The imaging radar works like a photographic camera with a flash, which provides its own illumination for the scene. It manages to do this by emitting radio microwaves and capturing the image in the same region of the electromagnetic spectrum (wavelengths of radiation between 1 centimeter and 1 meter). In this manner the Radarsat captures images with a high degree of high space resolution (8 m x 8m), better than those captured by the multi-spectral optical sensors in the visible spectrum and the infrared spectrum of other satellites such as Thematic Mapper (TM) Landsat, launched by NASA, which produces images of the earth at the spatial resolution of 30m x 30m and has been used to estimate the amount of deforestation in the Amazon basin.
Even with a lower spatial resolution, the TM-Landsat images are also used in the Geoambiente project. “They are used in conjunction with those of Radarsat-1 in order to identify roads, settlements, vegetation and agricultural activities on the ground”, explains the geologist Waldir Renato Paradella, a researcher with the National Institute for Space Research (INPE) and the project’s coordinator.

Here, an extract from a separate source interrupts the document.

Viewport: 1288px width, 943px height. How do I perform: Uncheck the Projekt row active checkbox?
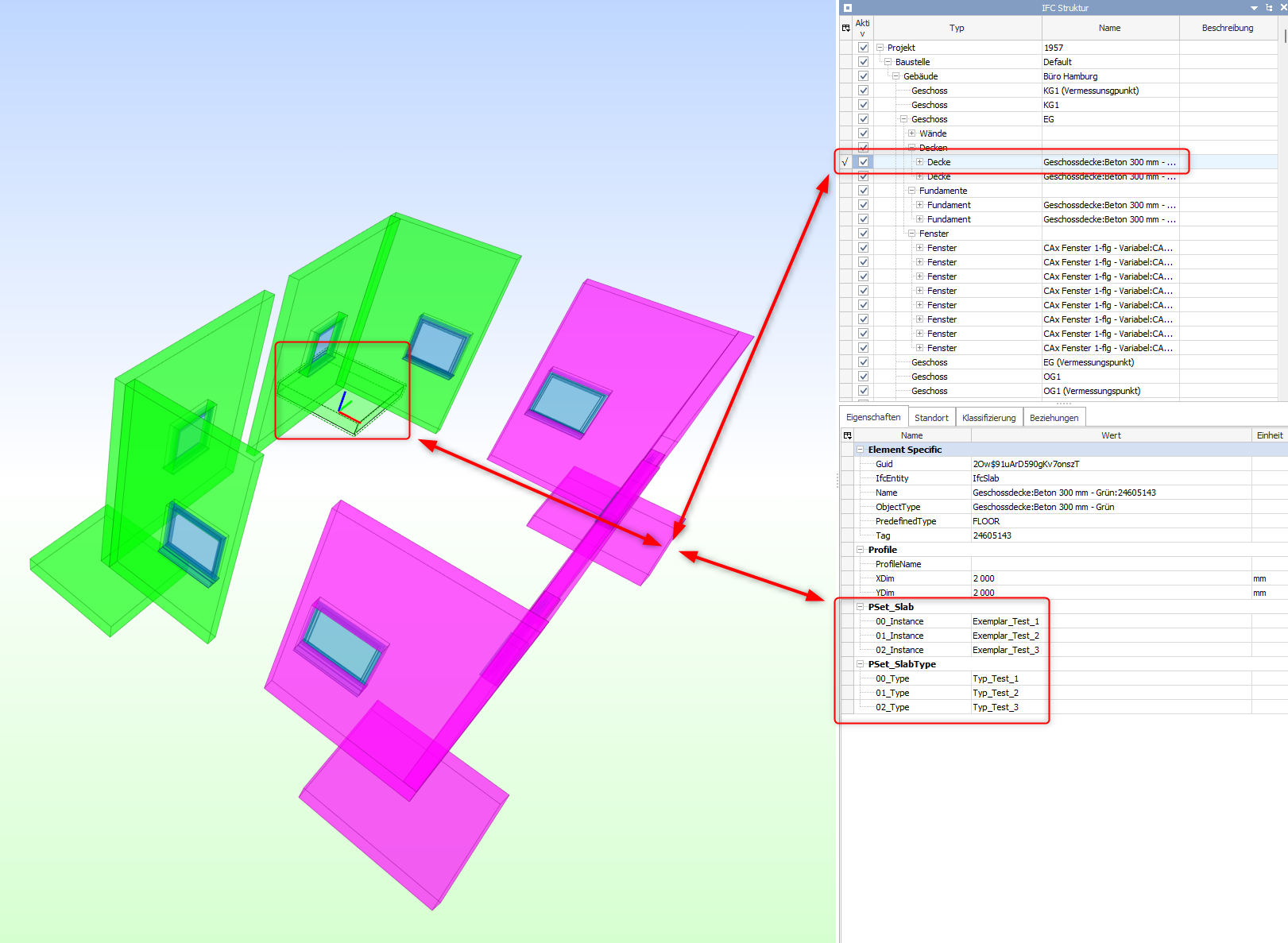point(863,48)
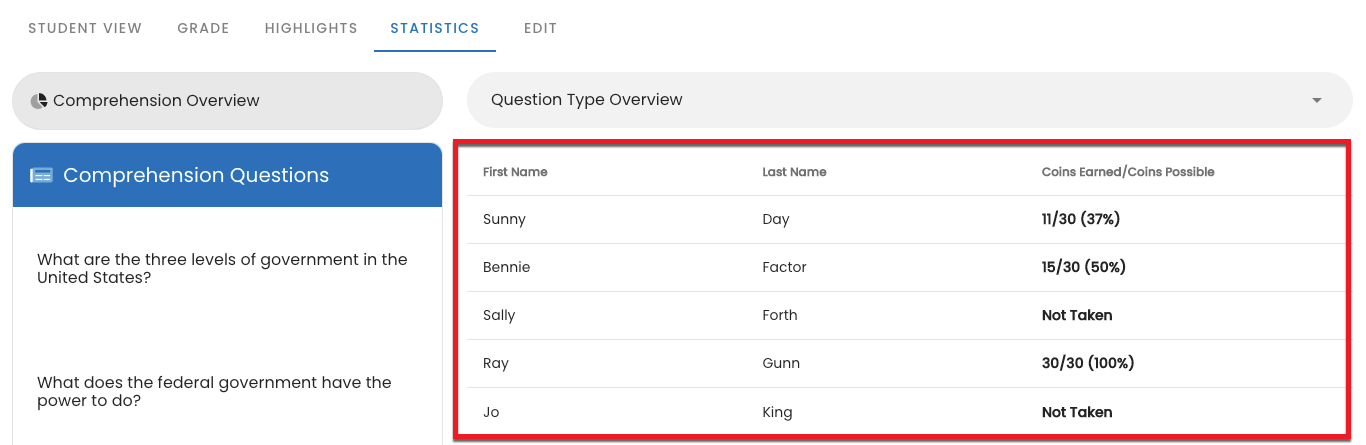Click the pie chart icon beside Comprehension Overview
Image resolution: width=1366 pixels, height=445 pixels.
click(39, 101)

Radarsat’s advantage is that it operates on a wavelength of greater length than the optical remote sensors. In this manner it is not affected by adverse atmospheric conditions. It also has the versatility of gathering images on thirty five different modes of the same region, thus widening the options in acquiring information on the ground, as well as possessing visor systems with stereoscopic pairs (a 3-dimensional perception) used in the extraction of altitudes and the obtaining of level curves for topographic maps.
The powerful imaging radars of the Integrated Systems of Vigilance and Protection of the Amazon (Sivam/Sipam) have also managed to break through the Amazon basin’s cloud cover and capture the topography in greater detail than Radarsat-1, but there are limits to their use. Since the sensors are based on aircraft, the costs are much higher. Furthermore, a large amount of training still needs to be carried out in the country in order to master the technology of transforming data into useful information.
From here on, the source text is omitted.